Em teoria, remover um médio-ofensivo como Pedro ou Willian, para apostar num médio-centro, que se posiciona mais atrás, indiciaria que a equipa atacaria pior. Mas essa pode ser uma ideia falsa, não só porque Bakayoko pode transmitir maior variabilidade nas desmarcações, como nenhum outro consegue fazer naquela equipa, mas também porque, por outro lado, Cesc continua a poder jogar mais tempo para melhorar a tomada de decisão global na engrenagem ofensiva. A juntar a isso, os alas ganham mais conforto em ataque e Hazard tem ainda mais liberdade para aparecer onde quiser, distorcendo a eficácia da marcação zonal do adversário que nunca sabe muito bem quando e onde é que tem de lidar com as acelerações do ilusionista de La Louvière.
Sem Diego Costa, que, sozinho, podia tratar do assunto na frente contra dois ou três defesas, foi contratado Morata, a quem tem faltado algum ‘killer-instict’ para ser mais dominante na área. A primeira escolha tinha sido Lukaku, mas o Manchester United chegou-se à frente. E até Hazard já chegou a jogar algumas vezes a 9.

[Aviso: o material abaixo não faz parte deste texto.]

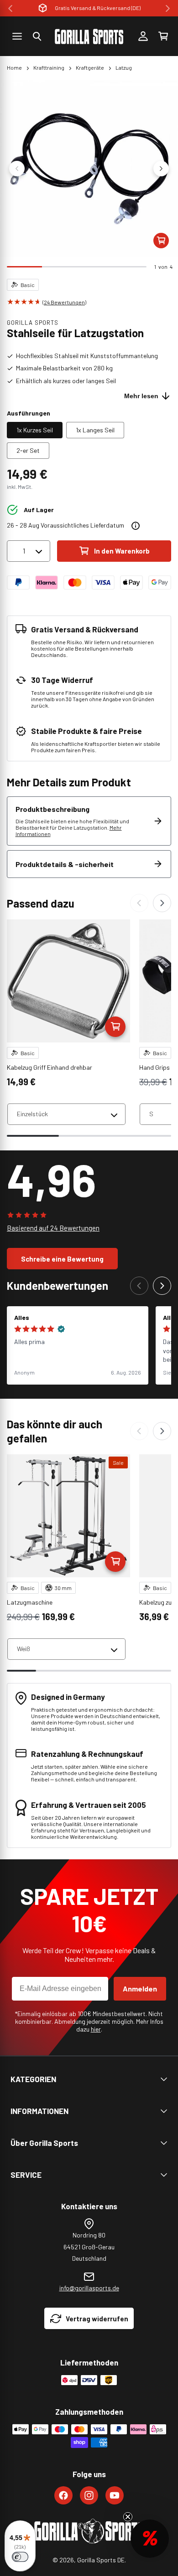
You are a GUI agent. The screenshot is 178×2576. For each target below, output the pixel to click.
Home (14, 67)
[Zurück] (139, 903)
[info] (136, 526)
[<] (10, 8)
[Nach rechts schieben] (161, 168)
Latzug (123, 67)
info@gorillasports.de (89, 2288)
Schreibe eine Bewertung (62, 1259)
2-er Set (28, 450)
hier (96, 2029)
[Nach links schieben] (17, 168)
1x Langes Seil (95, 430)
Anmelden (140, 1988)
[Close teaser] (127, 2516)
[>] (167, 8)
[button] (37, 36)
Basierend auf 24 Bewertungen (53, 1228)
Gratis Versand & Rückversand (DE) (98, 8)
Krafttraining (48, 67)
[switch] (20, 2557)
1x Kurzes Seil (34, 430)
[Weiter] (162, 903)
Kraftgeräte (90, 67)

As ondas de choque da derrocada em Roma, no Olímpico, fizeram-se sentir também na utilização de David Luiz, hoje completamente afastado dos planos de Conte e que ainda pode entrar no negócio de Alex Sandro de Turim para Londres. Christensen já não deve perder o lugar como central do meio prioritário e ainda há Rüdiger a poder jogar como central-lateral, com Cahill a poder alternar com o dinamarquês. Conte prefere mais coordenação e serenidade na posição de central do meio, com menos picos de corrente.
Conte procurou ainda mais estabilidade para esta época e a montagem do novo sistema surge nesse sentido, com menos probabilidades de se desmembrar em jogos a doer, não só em Inglaterra, como na ‘Champions’. É difícil afirmar que esta equipa é mais forte ou mais fraca que a da época passada. Sem David Luiz, Matic e Diego Costa, para além de um líder como Terry, a sensação mais rápida é que o Chelsea do presente não é tão intimidante.
Mas o facto de participar em simultâneo nas competições europeias em 17/18 também tem que se lhe diga e esse é um dado que não nos permite fazer uma comparação tão linear quanto isso. O que é certo é que Conte definiu um bloco mais compacto e procura atacar com as chegadas-surpresa de Bakayoko, fornecendo liberdade total para o génio de Hazard, que também não tem de fechar de forma tão pronunciada na meia-esquerda em fase defensiva. A teoria na montagem da equipa parece acertada, mas daí a ser correspondida com troféus já é outra história. Para todos os efeitos, o Manchester City, de Guardiola não está a dar hipóteses e ser eventualmente eliminado pelo Barça também não seria propriamente uma vergonha.
Luís Catarino é comentador da Sporttv e escreve no Bancada às sextas-feiras.